Actually, my livelihood journey started with a broom too. Jumping from a refugee colony outside Kolkata, I landed with no better a status in France in 1973. I had no money, spoke no French language, but was fired by an ardent desire to turn into a Parisian artist. Towards that end, a sweepers job in a Paris lithography studio was a silver lining start for me because I was spending time among famous artists. Initially, I would sweep away the visible dirt in the middle of the floor. One day, my employer, Jacques Gourdon, told me something in French, which, at that time, I could not understand. So he took the broom and brush, and showed me how I should first clean the corners. I later caught on that cleaning corners is critical and the most important skill to pick up for the job because thats where sedimentation collects. If you dont meticulously attack the difficult-to-reach areas to extract congealed dirt hidden there, the broad visible clean surfaces would just be a superficial lie.
This past experience of mine connected me very well to the jhaadu strategy. I extracted two meanings from it: (1) Dignity for the millions in our country whose livelihood comes from the broom; (2) Jhaadu to clean unwanted corruption and political drama that gives nothing to the common person. I must say, as a sweeper in Paris, nobody disturbed my dignity while I was executing my job. I was taught the skill of sweeping and I tried to perform to the best of my ability. Unfortunately in our country, poor, literate or illiterate people, whether or not they use brooms at work, are not only cheated with low wages, they also get no dignity in their living and working environment.

> **The tasks**
[a] In the passage about the broom, what did Jacques Gourdon show the writer to clean first?
[b] Copy word for word the stretch of the passage about the broom from "This past experience" through "and working environment.".

> **Information supplied**

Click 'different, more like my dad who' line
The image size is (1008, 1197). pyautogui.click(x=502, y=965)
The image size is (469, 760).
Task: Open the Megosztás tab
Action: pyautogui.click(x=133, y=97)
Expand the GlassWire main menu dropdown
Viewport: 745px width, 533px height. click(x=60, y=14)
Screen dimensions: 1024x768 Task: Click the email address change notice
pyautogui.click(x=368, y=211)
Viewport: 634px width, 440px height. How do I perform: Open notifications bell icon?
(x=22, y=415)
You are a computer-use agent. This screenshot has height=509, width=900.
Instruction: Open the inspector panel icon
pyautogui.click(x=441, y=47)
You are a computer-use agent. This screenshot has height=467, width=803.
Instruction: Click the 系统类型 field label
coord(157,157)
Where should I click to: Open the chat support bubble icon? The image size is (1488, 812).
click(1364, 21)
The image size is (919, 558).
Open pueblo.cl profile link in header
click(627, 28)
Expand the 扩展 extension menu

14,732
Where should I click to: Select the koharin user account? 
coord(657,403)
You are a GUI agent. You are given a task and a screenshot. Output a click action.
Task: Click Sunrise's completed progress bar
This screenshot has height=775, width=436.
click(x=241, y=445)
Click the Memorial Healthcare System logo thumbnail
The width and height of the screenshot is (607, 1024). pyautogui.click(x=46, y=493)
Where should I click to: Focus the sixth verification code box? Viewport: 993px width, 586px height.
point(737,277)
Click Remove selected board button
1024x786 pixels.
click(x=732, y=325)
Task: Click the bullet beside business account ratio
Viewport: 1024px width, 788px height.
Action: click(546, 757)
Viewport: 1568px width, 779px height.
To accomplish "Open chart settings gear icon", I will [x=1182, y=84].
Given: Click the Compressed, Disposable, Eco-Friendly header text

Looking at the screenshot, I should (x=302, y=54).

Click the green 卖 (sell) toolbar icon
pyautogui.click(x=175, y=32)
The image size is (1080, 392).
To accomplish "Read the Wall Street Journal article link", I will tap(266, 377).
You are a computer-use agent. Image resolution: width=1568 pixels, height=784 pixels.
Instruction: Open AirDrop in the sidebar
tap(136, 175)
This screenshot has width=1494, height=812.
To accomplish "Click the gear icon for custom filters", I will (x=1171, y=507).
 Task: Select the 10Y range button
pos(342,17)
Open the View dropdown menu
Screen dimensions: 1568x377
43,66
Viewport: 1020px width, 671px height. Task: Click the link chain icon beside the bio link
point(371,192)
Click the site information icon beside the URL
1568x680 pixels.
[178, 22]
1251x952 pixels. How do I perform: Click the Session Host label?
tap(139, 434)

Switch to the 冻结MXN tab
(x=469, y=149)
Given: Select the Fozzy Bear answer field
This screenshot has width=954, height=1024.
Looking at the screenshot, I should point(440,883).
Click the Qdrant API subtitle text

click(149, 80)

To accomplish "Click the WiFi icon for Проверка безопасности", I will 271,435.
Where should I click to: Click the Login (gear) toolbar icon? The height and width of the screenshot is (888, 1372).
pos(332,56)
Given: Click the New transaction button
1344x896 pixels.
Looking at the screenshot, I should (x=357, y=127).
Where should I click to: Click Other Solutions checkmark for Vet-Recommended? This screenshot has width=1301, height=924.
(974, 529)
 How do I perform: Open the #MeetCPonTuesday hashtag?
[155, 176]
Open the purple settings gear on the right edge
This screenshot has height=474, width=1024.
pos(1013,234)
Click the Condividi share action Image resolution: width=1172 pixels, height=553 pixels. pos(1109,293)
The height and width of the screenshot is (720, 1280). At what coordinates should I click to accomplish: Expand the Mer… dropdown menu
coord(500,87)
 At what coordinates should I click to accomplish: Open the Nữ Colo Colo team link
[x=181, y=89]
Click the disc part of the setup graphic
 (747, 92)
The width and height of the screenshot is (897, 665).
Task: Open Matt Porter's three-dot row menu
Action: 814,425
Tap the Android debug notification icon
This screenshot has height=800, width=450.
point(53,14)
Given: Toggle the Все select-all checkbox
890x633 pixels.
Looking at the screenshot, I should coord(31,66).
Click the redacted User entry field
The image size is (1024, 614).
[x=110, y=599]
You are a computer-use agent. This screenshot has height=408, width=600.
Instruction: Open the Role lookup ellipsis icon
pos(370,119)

> **Solutions per task**
[a] The corners.

[b]
This past experience of mine connected me very well to the jhaadu strategy. I extracted two meanings from it: (1) Dignity for the millions in our country whose livelihood comes from the broom; (2) Jhaadu to clean unwanted corruption and political drama that gives nothing to the common person. I must say, as a sweeper in Paris, nobody disturbed my dignity while I was executing my job. I was taught the skill of sweeping and I tried to perform to the best of my ability. Unfortunately in our country, poor, literate or illiterate people, whether or not they use brooms at work, are not only cheated with low wages, they also get no dignity in their living and working environment.